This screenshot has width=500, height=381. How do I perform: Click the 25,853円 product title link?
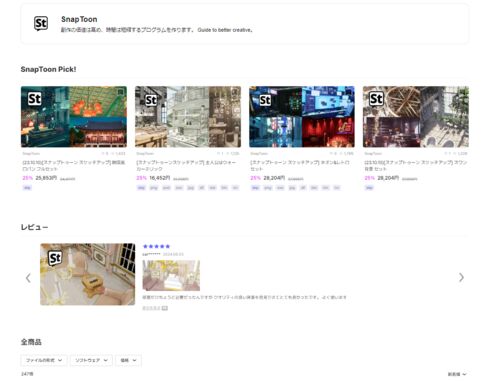[74, 166]
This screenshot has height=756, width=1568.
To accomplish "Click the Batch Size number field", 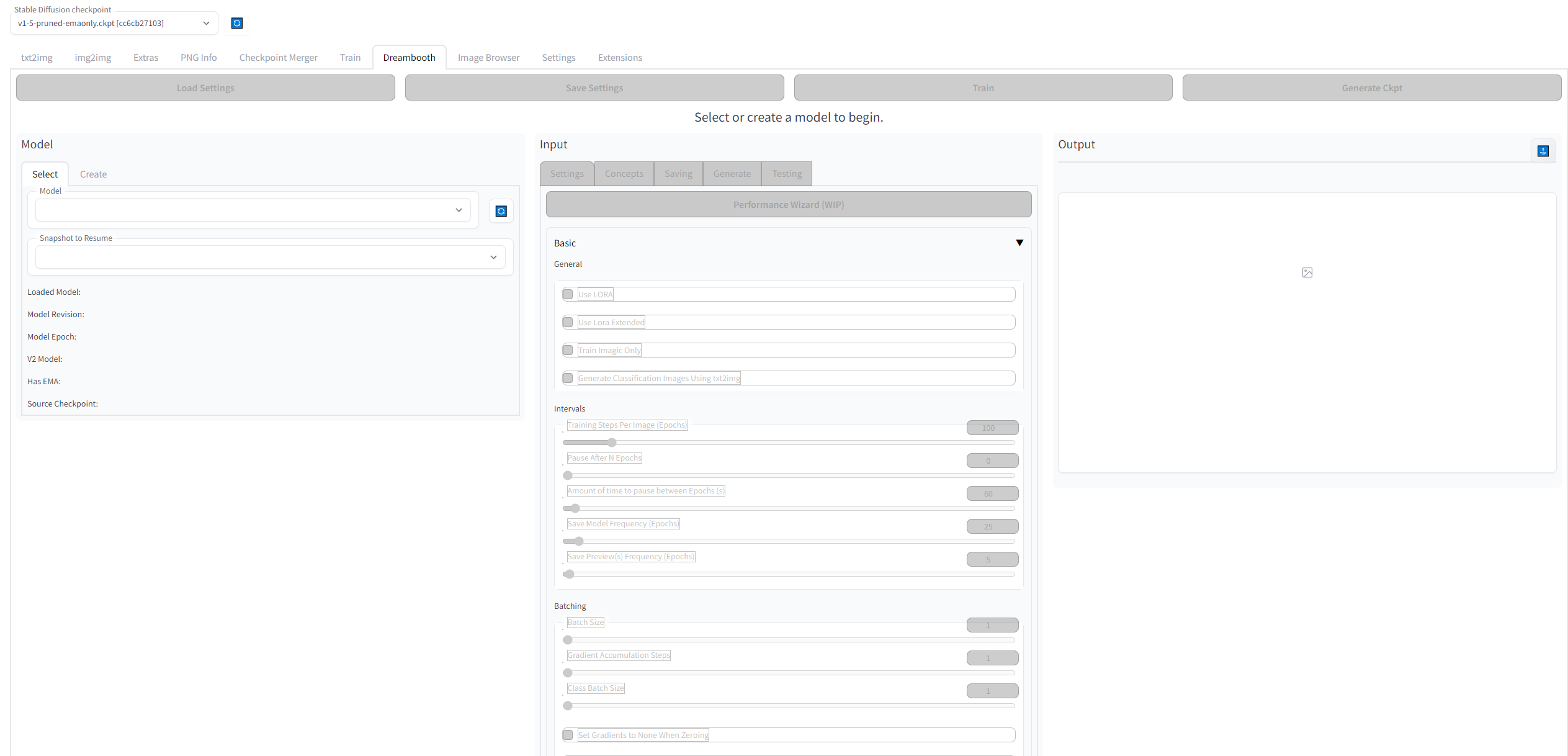I will 992,625.
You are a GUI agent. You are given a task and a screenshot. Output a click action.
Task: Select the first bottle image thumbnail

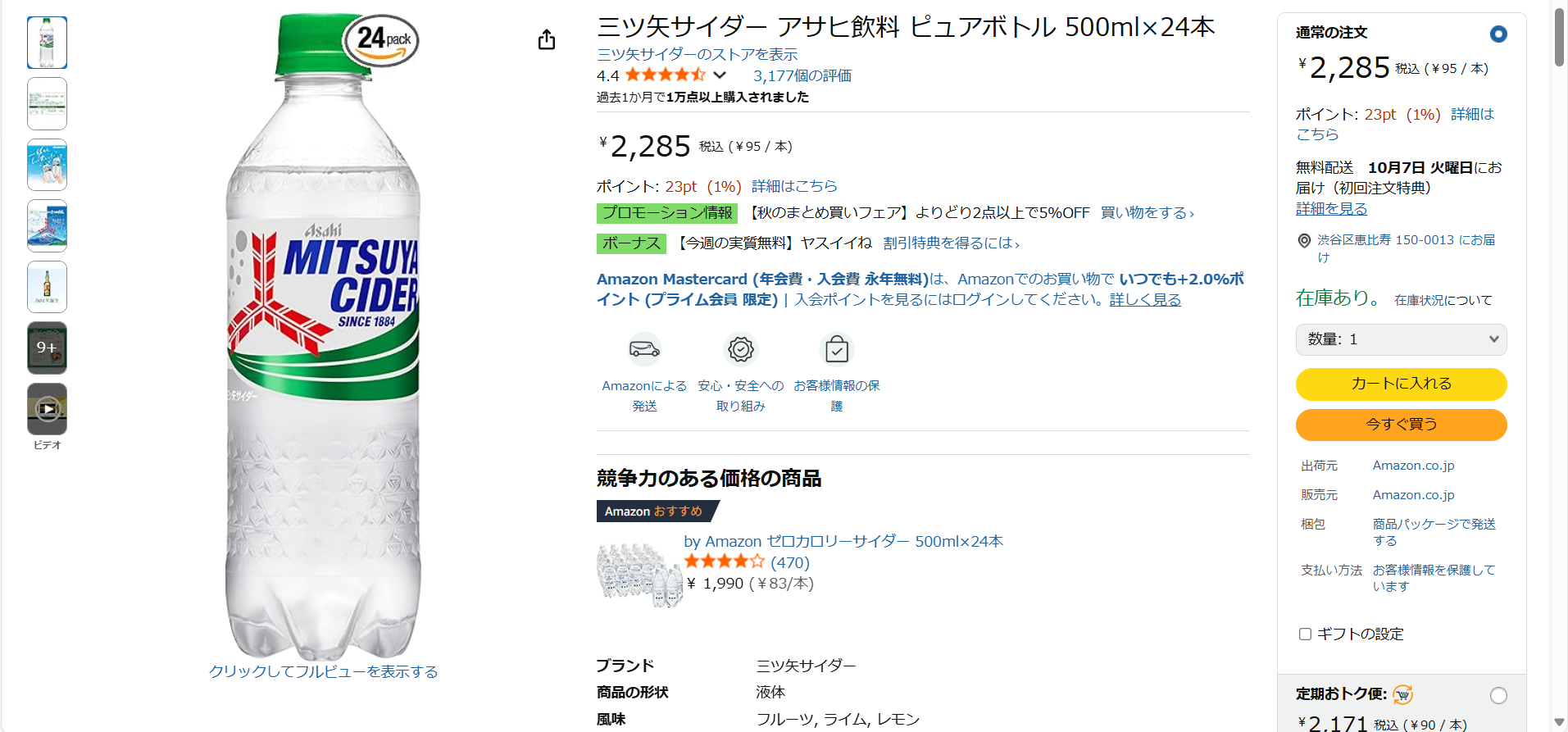click(x=48, y=43)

_Directive_. Write out again the items starting with the line that contains "You are a GUI" and going on through the end of the items, requests included, with every click coordinate in the answers multiplied by 0.45 and rounded to a whole number, halves rounded up. Leave the pictures out of your answer.

_Finished task_.
You are a GUI agent. You are given a task and a screenshot. Output a click action.
Task: Select the first bottle image thumbnail

click(x=22, y=19)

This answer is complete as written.